JUDGEMENT
Wadsworth, J -
(1.)The present petitioner was the purchaser in Court auction of a mortgage-debt due to one Krishnayya who was the judgment-debtor in a money suit. The decree- holder, having attached this mortgage-debt, brought it to sale and it was purchased by the present petitioner on 14 October, 1935. More than a year later, the son of the mortgagee, who by this time is dead, filed an application which recites Order 21, Rule 90, Secs.47 and 151 of the Code of Civil Procedure and Section 18 of the Limitation Act, praying the Court to set aside the sale and direct the mortgagor, who was made a party, to deposit the amount due on the mortgage, out of which the decree debt was to be satisfied and the balance paid to the applicant. The lower Court has dealt with this application in a somewhat summary manner. The learned District Munsif recites Rule 183 of the Civil Rules of Practice as laying it down that a debt attached in execution of a decree should be realised by appointment of receiver and not by sale, unless the attached debt is very insignificant. He then states, wrongly, that the decree debt was not over Rs. 100 whereas in fact it was three times this figure and that the sale fetched less than Rs. 100, whereas the price was Rs. 251 and, without going into the question of limitation at all, the learned District Munsif sets aside the sale and directs the decree-holder to take steps under Rule 183 of the Civil Rules of Practice.

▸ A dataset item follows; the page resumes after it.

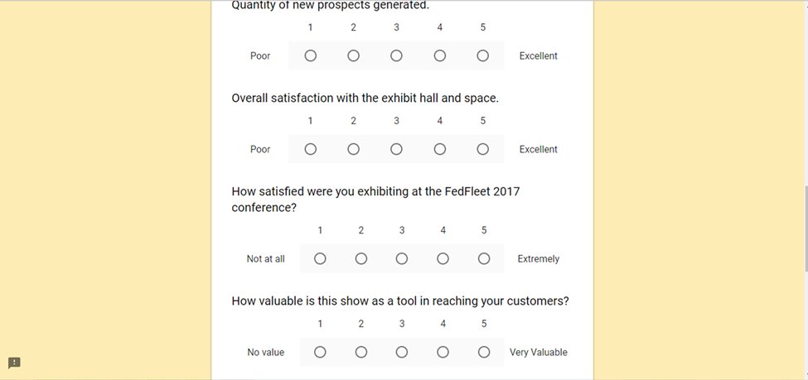The image size is (808, 380).
Task: Mark show value for reaching customers as 1
Action: tap(320, 353)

(2.)It seems to me that this order cannot be upheld. Granted that Rule 183 directs the Court to realise an attached debt by the appointment of a receiver and not by sale, unless this is undesirable from the smallness of the amount of the debt or otherwise, there is nothing in Rule 183 which would justify the conclusion that a sale of the debt in execution is void, merely because the Court would have been better advised to have realised it by the appointment of a receiver having regard to the terms of Rule 183. If once it is conceded that the sale in question - however ill-advised it may be - cannot be regarded as void, it must beset aside in some manner known to law. There must be an application and presumably the law of limitation governing that application will be Art. 166. If for any reason,, the applicant, can bring himself within time in respect of an application which is prima facie time, barred, by calling in, aid the provisions of Section 18 of the Limitation Act, the grounds upon which limitation is saved must be proved and definitely found before the Court can go into the question of the validity of the sale: Here, there is a sale which may or may not have been well-advised and which may possibly be attacked on other grounds. But the sale is certainly not ab initio void and there must be an application to get it declared invalid. The application filed by the son of the judgment-debtor is apparently time-barred. Before the Court can adjudicate on the validity of the sale, it must necessarily give a finding regarding the limitation of the application. I say nothing about the merits of the application, having regard to the other contentions raised by the parties. But I do hold that the order of the lower Court setting aside the sale without giving a finding on the question of limitation cannot be sustained.
(3.)The Civil Revision Petition is therefore allowed with costs; the order of the lower Court is set aside. The lower Court is directed to deal with the contentions of the parties and dispose of the application afresh in the light of this Judgment.